Une mobilisation inédite des acteurs du droit
Ce mardi 23 juin, à Périgueux, les professionnels de la justice, comprenant juges, greffiers et avocats, se sont rassemblés sur les marches du palais de justice pour exprimer leur mécontentement. Ce mouvement, né d'une colère spontanée, a été déclenché par les récentes déclarations de Gérald Darmanin concernant l'affaire de Lyhanna, une affaire qui a révélé des dysfonctionnements au sein du système judiciaire.

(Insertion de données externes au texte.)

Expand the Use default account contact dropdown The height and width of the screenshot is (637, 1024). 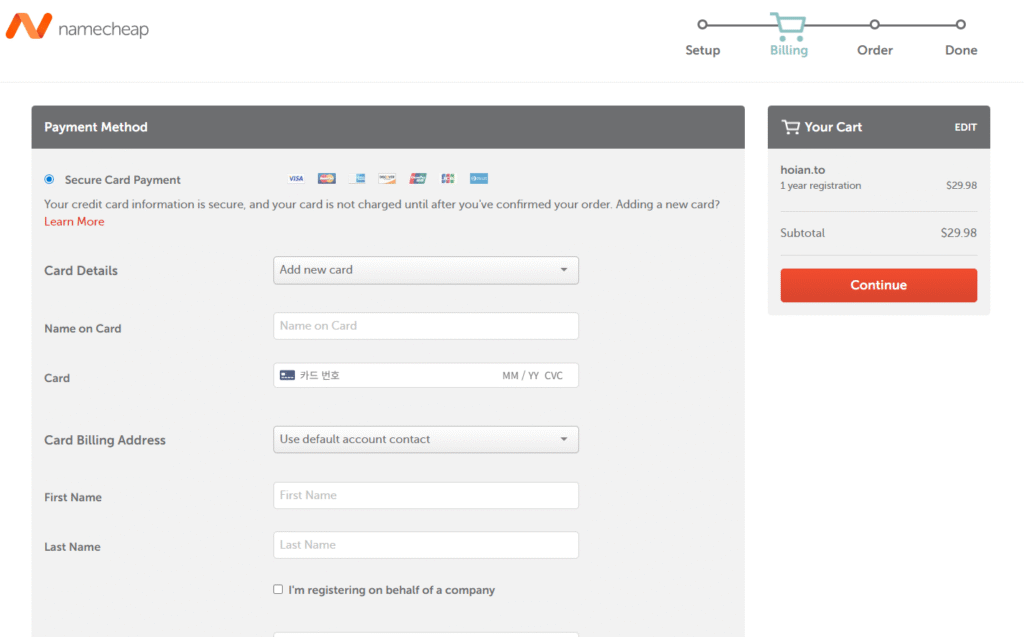(x=425, y=439)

Les magistrats ont voté une motion dans laquelle ils dénoncent la manière dont leur ministère de tutelle a géré la situation. Diane de Chalup, vice-procureure de la République de Périgueux, a souligné l'absence de moyens adéquats qui touche de nombreux acteurs du droit. « En moyenne, trois procureurs s'occupent de 100 000 habitants en France, alors que d'autres pays européens en ont jusqu'à 12 », a-t-elle affirmé.

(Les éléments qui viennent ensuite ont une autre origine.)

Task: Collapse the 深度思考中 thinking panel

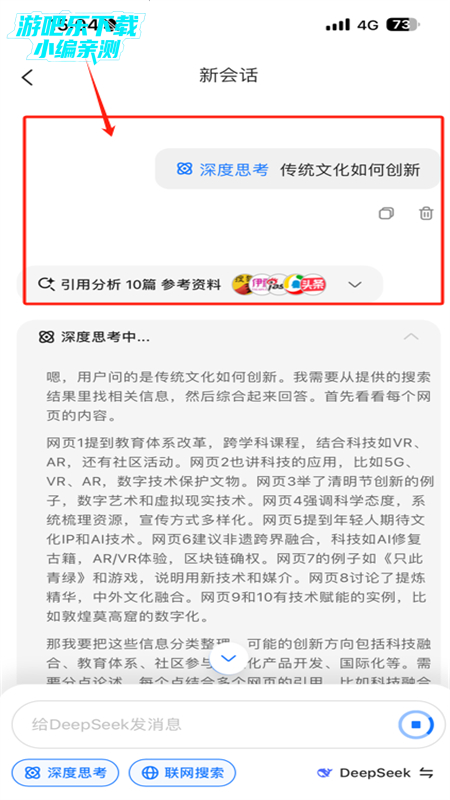Action: 411,337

Conséquences inattendues et frustrations
La colère est d'autant plus palpable que leur collègue d'Auch a été sanctionné avant même d'avoir pu s'expliquer sur ses décisions. « C'est injuste », dénoncent les représentants du parquet de Périgueux, regrettant que la procédure d'enquête ne soit pas encore terminée. La situation souligne non seulement les manques en termes de ressources, mais aussi la pression exercée sur les professionnels du droit.

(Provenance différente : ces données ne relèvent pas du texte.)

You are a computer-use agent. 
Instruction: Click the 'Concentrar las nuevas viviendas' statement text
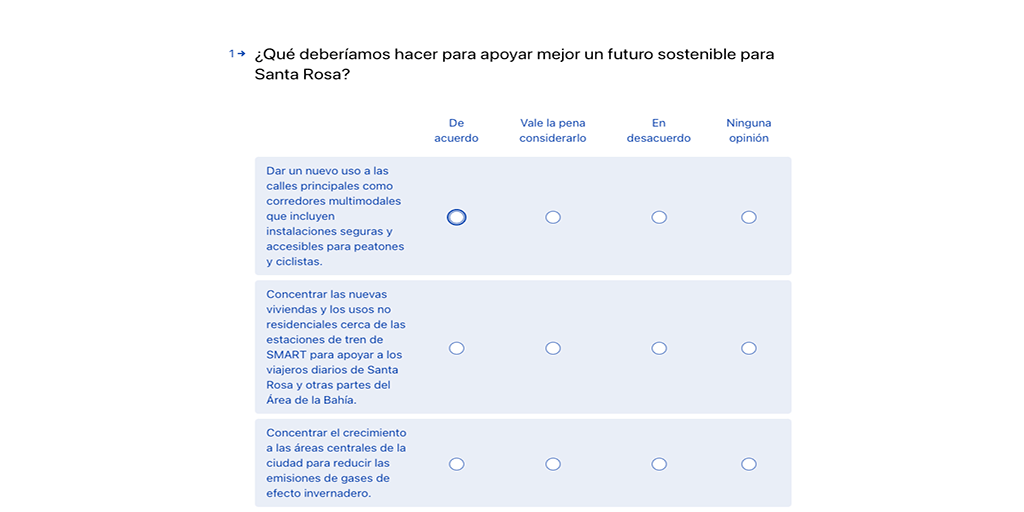[336, 347]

Malgré cette indignation, les magistrats poursuivent leur travail avec détermination. Ils sont tenus de reprendre toutes les plaintes concernant les violences faites aux enfants et aux femmes, un point que le garde des Sceaux a mis en avant dans ses récentes demandes.
Ce rassemblement témoigne d'une tension croissante au sein de la justice française, alors que les acteurs du droit réclament plus d'appui et de reconnaissance face aux défis quotidiens qu'ils doivent surmonter.